The Pluma-1 well encountered approximately 121 feet (37 metres) of high-quality hydrocarbon-bearing sandstone reservoir. Pluma-1 reached a depth of 16,447 feet (5,013 metres) in 3,340 feet (1,018 metres) of water. The Noble Tom Madden drillship began drilling on Nov. 1. The well is located approximately 17 miles (27 kilometres) south of the Turbot-1 well. The Noble Tom Madden will next drill the Tilapia-1 prospect located 3.4 miles (5.5 kilometres) west of the Longtail-1 well. “Together with the Government and people of Guyana, we are continuing to grow the value of the Stabroek Block for Guyana, our partners and ExxonMobil with successful exploration investments,” said Steve Greenlee, president of ExxonMobil Exploration Company. “Our ongoing work will evaluate development options in the south-eastern portion of the block, potentially combining Pluma with prior Turbot and Longtail discoveries into a major new development area.”
The Liza Phase 1 development is expected to begin producing up to 120,000 barrels of oil per day by early 2020, utilising the Liza Destiny floating storage, production and offloading vessel (FPSO). As previously announced, Liza Phase 2 is expected to start up by mid-2022. Pending government and regulatory approvals, Liza Phase 2 project sanction is expected in early 2019 and will use a second FPSO designed to produce up to 220,000 barrels per day. Sanctioning of a third development, Payara, is also expected in 2019 with start up as early as 2023.
The Stabroek Block is 6.6 million acres (26,800 square kilometres). ExxonMobil’s affiliate, Esso Exploration and Production Guyana Limited, is the operator and holds 45 per cent interest in the Stabroek Block. Hess Guyana Exploration Ltd holds 30 per cent interest and CNOOC Nexen Petroleum Guyana Limited holds 25 per cent.
Director of the Department of Energy Dr. Mark Bynoe , at the time had said: “This is great news for Guyana…the country is on the cusp of transformational development for current and future generations, and the news of ExxonMobil’s 10th discovery offshore Guyana is expected to facilitate the country’s realisation of substantial social and economic improvements.”
In his recent budget presentation, Finance Minister Winston Jordan had said that the discovery of very significant oil reserves has put Guyana at a critical point in its history, “providing us with the opportunity to shift our development path, modernise our economy and transform the lives of our citizens. We are poised for rapid economic expansion, and our government is committed to pursuing economic and social policies conducive to equitable, sustainable and environmentally friendly growth.”
Jordan noted that the government has embarked on a number of initiatives to ensure that “we do not squander these resources.”
He said that in order to capture the full benefit of our new-found wealth, “we must chart a course of development that is diversified, inclusive and sustainable.
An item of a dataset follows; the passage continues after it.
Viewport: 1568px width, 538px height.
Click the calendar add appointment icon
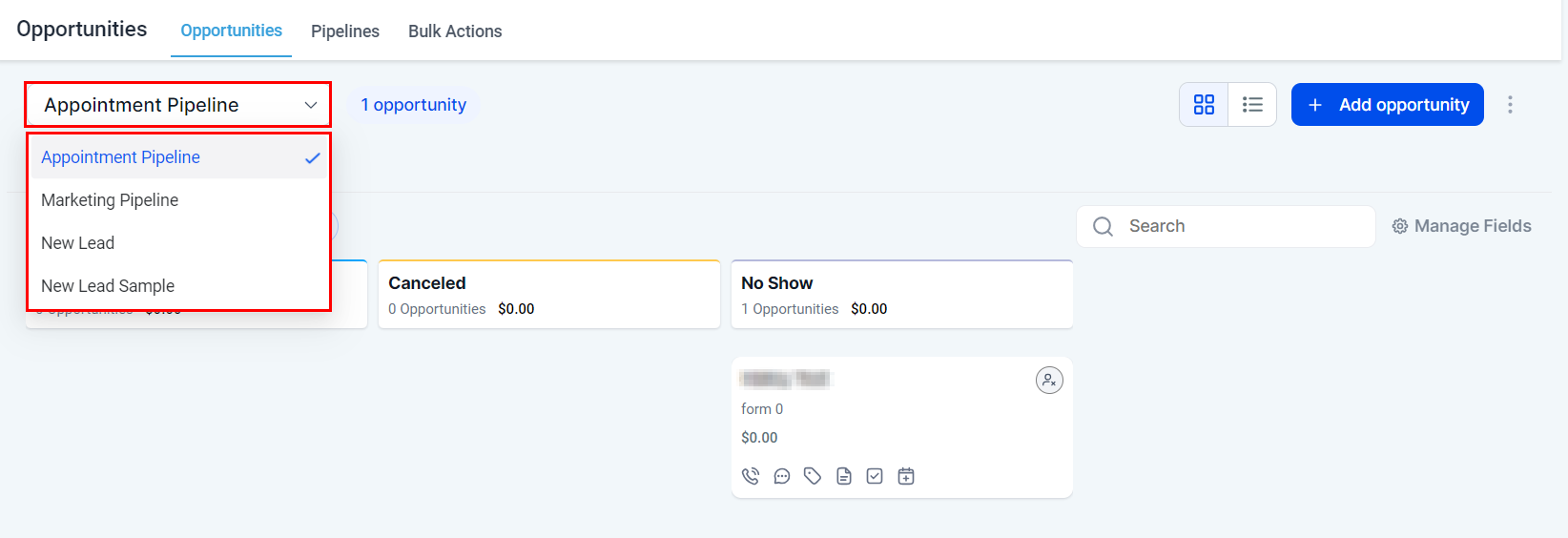click(x=906, y=476)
This is why we have embarked on the development of the Green State Development Strategy (GSDS), a comprehensive document of strategic actions, policies, projects and programmes to guide our development trajectory over the next 20 years.
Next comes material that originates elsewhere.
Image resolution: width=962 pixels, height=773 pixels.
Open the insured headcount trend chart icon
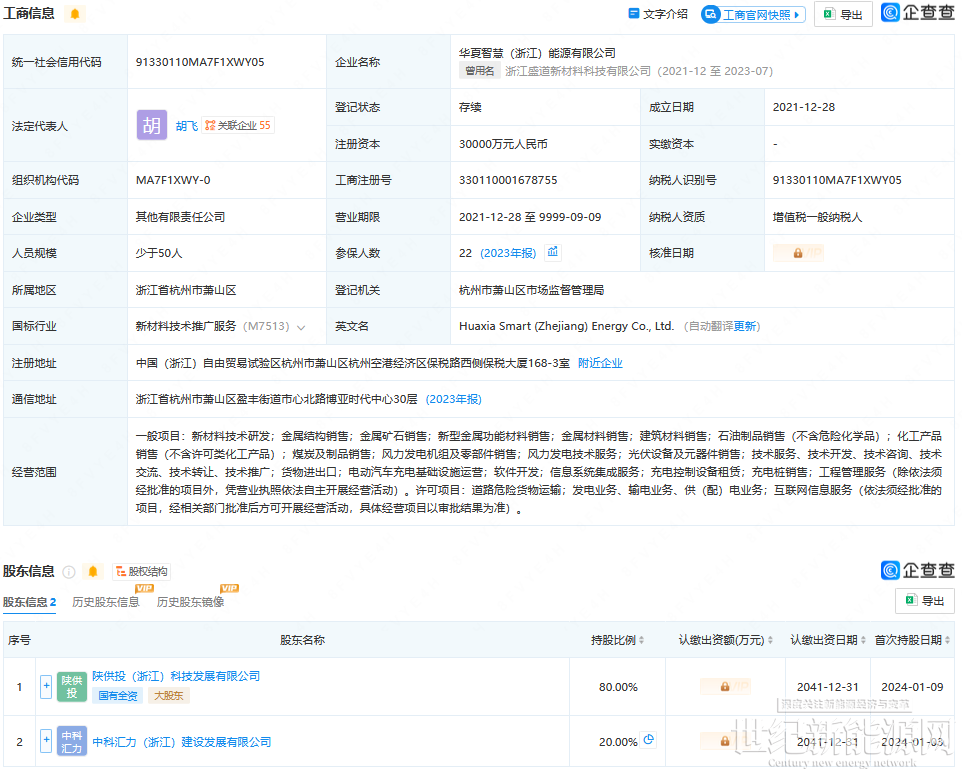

The objective is broader than Guyana‘s past development strategies and captures a more holistic view of social, economic and environmental well-being, which is in line with the United Nation‘s Sustainable Development Goals (SDGs). In particular, the strategy aims to foster sustained economic growth that is low-carbon and climate-resilient, as well as promote social cohesion, good governance and careful management of our finite natural resources.”